== EXTRACT PROVIDED

Redesigning the Immune Cells
Waiting lists are long and finding a suitable donor is a game of probabilities, but organ transplants are life-saving procedures that take place for tens of thousands of people every year.
Of the thousands that receive a transplant however, the largest obstacles to overcome for many of them is organ rejection, where the body’s immune system treats the organ as an invader and destroys it. Scientists in Augusta, Georgia may have discovered a way to combat this final hurdle to successful organ transplant and the possible applications are far-reaching.
The body’s automatic immune response is to attack and destroy a transplanted organ because it is foreign tissue, just like viruses, bacteria and cancer cells are foreign and need to be destroyed. This process of attacking the organ is called immunologic rejection.
Anti-rejection drugs are employed to stop the immune system from working effectively and attacking the organ, but this leaves patients open to severe risk of infection and requires lifelong drug-dependency.
Scientists at the Medical College of Georgia, Augusta have come up with a novel approach to dealing with organ rejection, one that doesn’t require complex drug regimes or decimation of the immune system.
Dr. Anatolij Horuzsko, reproductive immunologist at the MCG Centre for Molecular Chaperone/Radiobiology and Cancer Virology, has unveiled “designer” immune cells to help patients manage their new organ.
These designer cells are degradable microparticles that deliver a large dose of a natural immuno-suppresor called HLA-G (human leukocyte antigen G) to dendritic cells in the body, cells that dictate what the immune system should attack. The dendrites are stopped from giving orders to attack the foreign tissue of the organ and it’s allowed to function as normal.
Microparticle therapy, already successful in skin grafts on mice, would be required for a period of weeks after which time dendritic cells would learn to automatically ignore the organ tissue.
“It’s like a calming effect and once tolerance is established, we don’t need it any more” Dr. Horuzsko says.
In straight comparison with natural HLA-G suppressant behaviour,
HLA-G microparticles have dendritic markers, making them faster and more efficient at sending signals. Without markers, they lack direction and so would be devoured by macrophages – the body’s garbage eaters.
Along with removing the need for immuno-suppressant drugs and their associated health risks, microparticles have the potential to do more than protect donor organs.
Diseases in the body such as arthritis and multiple sclerosis work by misdirection of the immune system to destroy healthy tissue, again microparticles such as these could be useful in sending messages to prevent an attack and in the case of tumours, where the immune system is working overtime, the microparticles could be used in opposition and HLA-G could be blocked completely.
If further research is successful, it may be just 5 or 6 years before designer immune cells are making their way through the systems of thousands of people all over the world – saving their lives by saving the organs they may have waited months or years to obtain.

====
== DATASET ENTRIES

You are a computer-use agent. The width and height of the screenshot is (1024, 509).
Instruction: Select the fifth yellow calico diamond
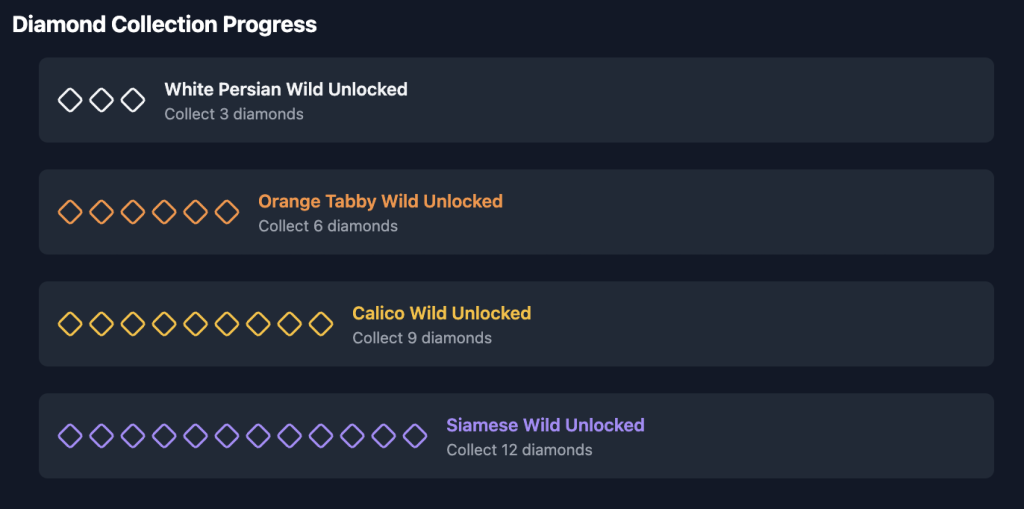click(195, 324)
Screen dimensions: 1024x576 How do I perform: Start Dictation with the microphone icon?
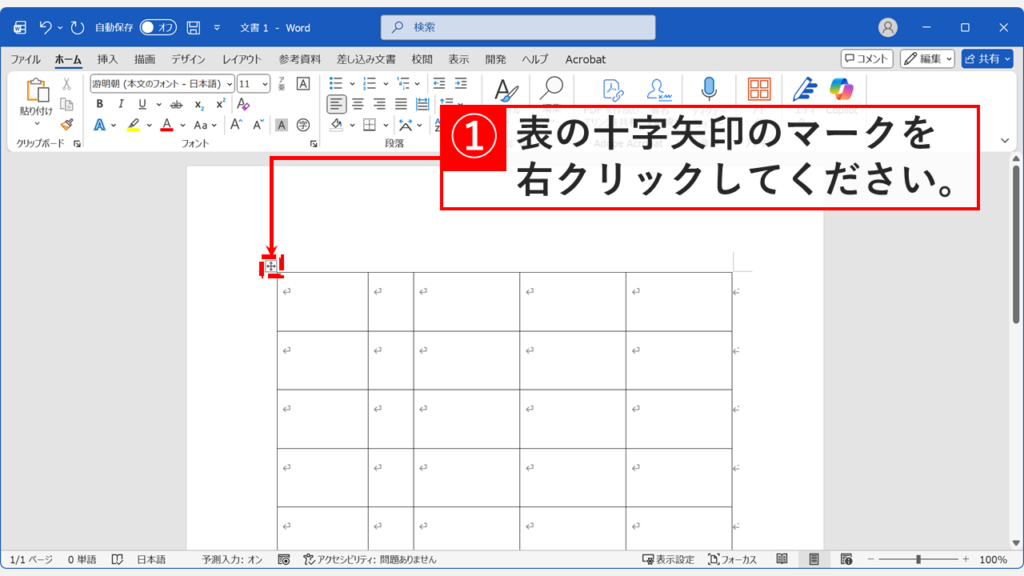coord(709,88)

====

EXERCISES TO COMPLETE:
• A. From the immune cell article, extract the passage starting at "The body’s automatic" and ending at "requires lifelong drug-dependency.".
• B. According to the immune cell article, in what setting has microparticle therapy already been successful?
The listing is separate material, unrelated to the immune cell article.

RESPONSES TO THE EXERCISE:
• A.
The body’s automatic immune response is to attack and destroy a transplanted organ because it is foreign tissue, just like viruses, bacteria and cancer cells are foreign and need to be destroyed. This process of attacking the organ is called immunologic rejection.
Anti-rejection drugs are employed to stop the immune system from working effectively and attacking the organ, but this leaves patients open to severe risk of infection and requires lifelong drug-dependency.

• B. Skin grafts on mice.